Data items

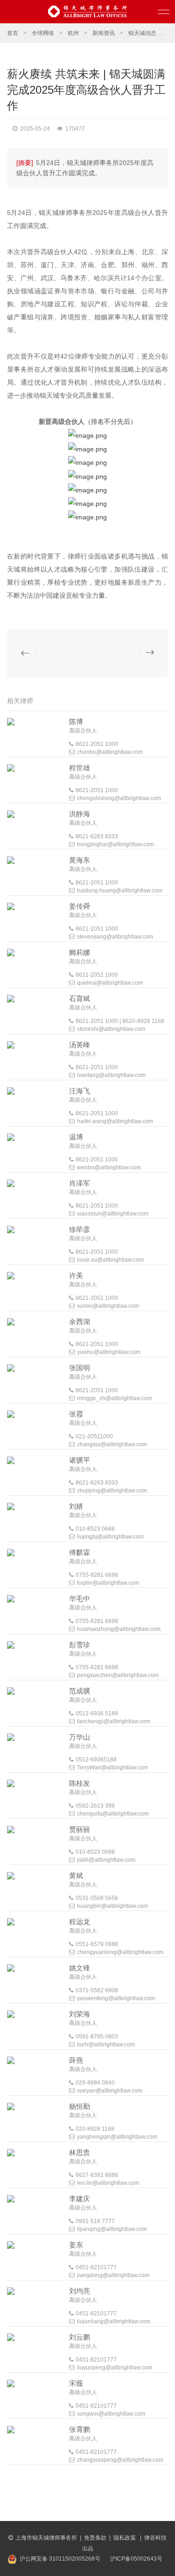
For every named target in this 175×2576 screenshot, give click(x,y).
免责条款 (95, 2538)
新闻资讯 (103, 33)
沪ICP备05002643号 (136, 2558)
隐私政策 (125, 2538)
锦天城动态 (142, 33)
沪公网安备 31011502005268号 (60, 2558)
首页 (12, 33)
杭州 (73, 33)
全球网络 (43, 33)
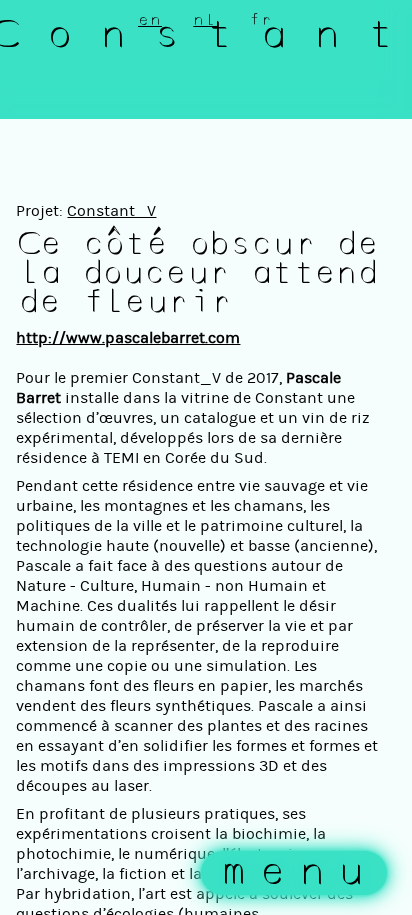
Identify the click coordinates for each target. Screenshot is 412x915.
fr (261, 20)
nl (205, 20)
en (150, 20)
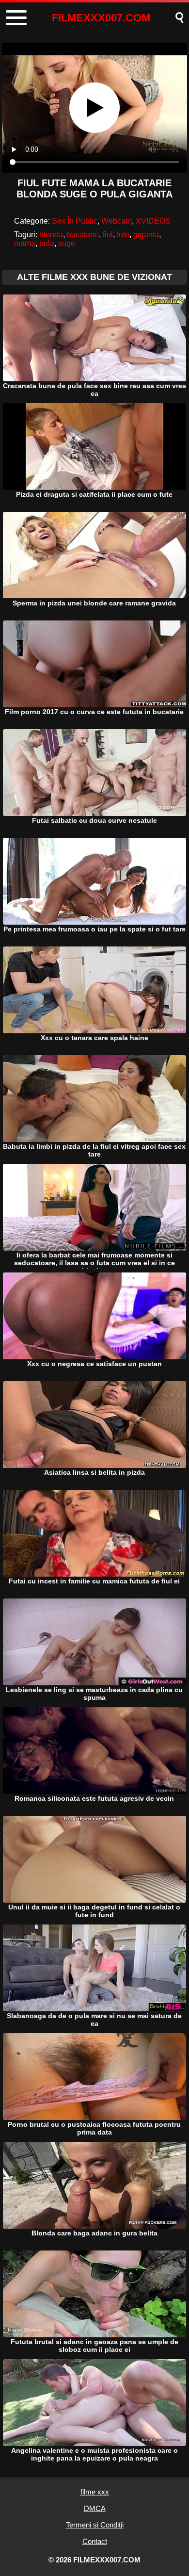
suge (66, 243)
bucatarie (83, 234)
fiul (108, 234)
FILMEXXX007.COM (101, 18)
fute (123, 234)
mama (24, 243)
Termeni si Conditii (95, 2525)
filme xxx (94, 2492)
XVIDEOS (153, 221)
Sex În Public (74, 221)
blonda (51, 234)
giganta (146, 234)
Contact (94, 2541)
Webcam (116, 221)
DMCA (95, 2508)
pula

> _The task_: Find the word "click" in the entries above and gather every line that holds it.

> _Solved problem_:
For every named target in this 175×2576 screenshot, give click(x,y).
Identify the click coordinates for each target. Screenshot is 412x915.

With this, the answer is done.